海であなたが救ってくれました
 スマホのライトをつけながらあわてて立ち上がり、フラフラと波打ち際へと向かった。
 砂浜はどうしてこんなに歩きにくいのだろう。一歩進むごとに足を取られる。

 落ちた可能性のある場所にしゃがみこんでみたが、まったく見あたらない。力いっぱい投げたのでもっと先まで飛んだのかも。

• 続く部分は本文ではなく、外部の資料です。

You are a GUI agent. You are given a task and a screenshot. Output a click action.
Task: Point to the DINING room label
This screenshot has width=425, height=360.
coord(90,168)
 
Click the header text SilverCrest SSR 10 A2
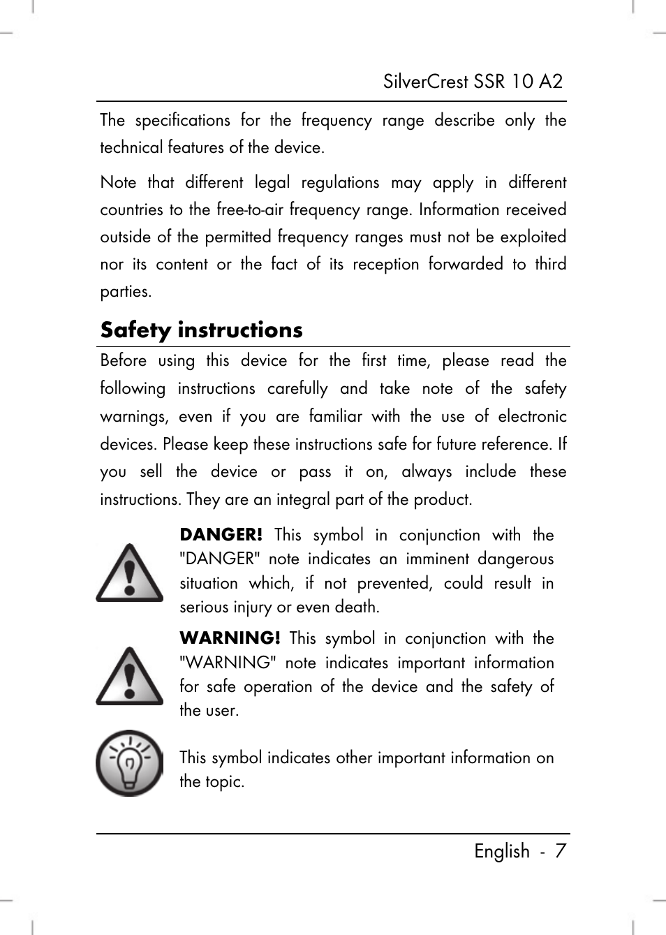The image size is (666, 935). pyautogui.click(x=473, y=82)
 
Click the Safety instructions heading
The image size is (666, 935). pyautogui.click(x=201, y=330)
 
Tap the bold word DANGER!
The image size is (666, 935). pyautogui.click(x=221, y=535)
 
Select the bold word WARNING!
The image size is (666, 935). pyautogui.click(x=230, y=638)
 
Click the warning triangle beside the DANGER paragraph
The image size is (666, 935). pyautogui.click(x=130, y=573)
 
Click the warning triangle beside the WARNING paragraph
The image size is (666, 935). pyautogui.click(x=130, y=676)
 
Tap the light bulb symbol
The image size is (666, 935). pyautogui.click(x=129, y=763)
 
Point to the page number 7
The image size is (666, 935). pyautogui.click(x=560, y=851)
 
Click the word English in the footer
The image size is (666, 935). pyautogui.click(x=502, y=851)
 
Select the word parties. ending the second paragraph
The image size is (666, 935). pyautogui.click(x=126, y=292)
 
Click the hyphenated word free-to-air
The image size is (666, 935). pyautogui.click(x=250, y=210)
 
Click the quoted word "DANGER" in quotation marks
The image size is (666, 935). pyautogui.click(x=219, y=559)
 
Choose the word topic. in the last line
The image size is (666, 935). pyautogui.click(x=225, y=781)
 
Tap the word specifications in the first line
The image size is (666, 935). pyautogui.click(x=182, y=120)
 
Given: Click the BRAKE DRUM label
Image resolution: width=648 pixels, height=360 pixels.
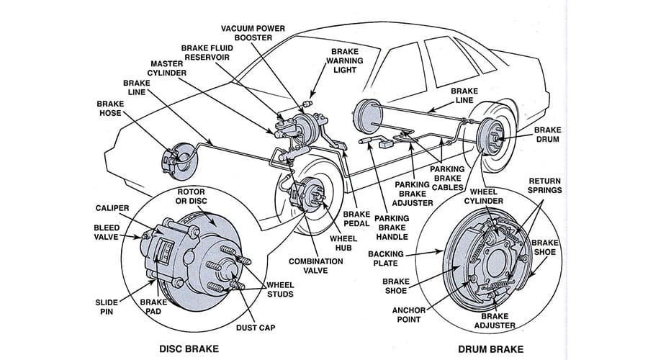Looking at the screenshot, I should click(x=551, y=135).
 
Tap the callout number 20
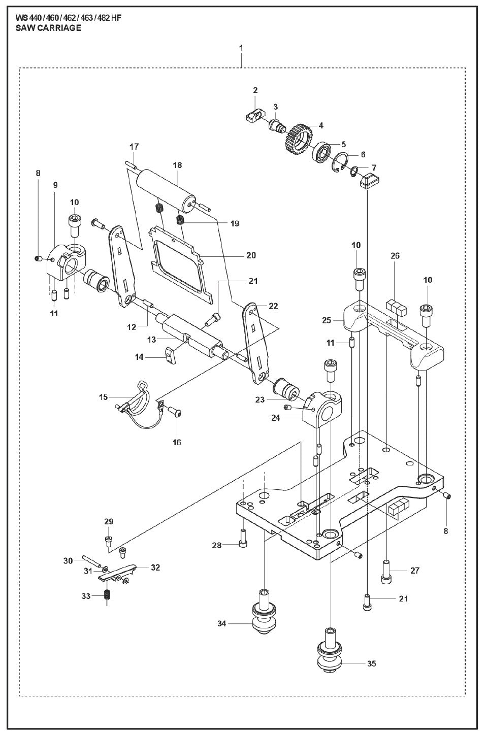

 立ち上がって中腰になったところで大きめの波が来て、足首まで海水に浸かった。
 ずぶ濡れになった白のスニーカーを見つめてため息を吐きだしていると、ロングスカートの裾も少し濡れていることに気づく。
 季節は五月だが、海水温はまだ冷たい。

 でもこうなれば破れかぶれだ。
 ジャバジャバと音を立てながら、私はもう少し海の深みへと進んだ。
 なんとかライトの光で指輪の金属が光ってくれないかと願いを込めて辺りを見回す。

 さすがに海の中を探すのは難しいなと、(きびす)を返そうとしたときだった。


「なにをやってるんですか!!」


 後ろから声をかけられて振り向いてみれば、長身でスタイルのいい男性が全速力で走ってくるのが目に入る。

 探すのを手伝ってくれるのだろうか? などと呑気に考えている場合ではなかった。
 男性はあっという間に私のもとまで来て、力強く右腕を掴む。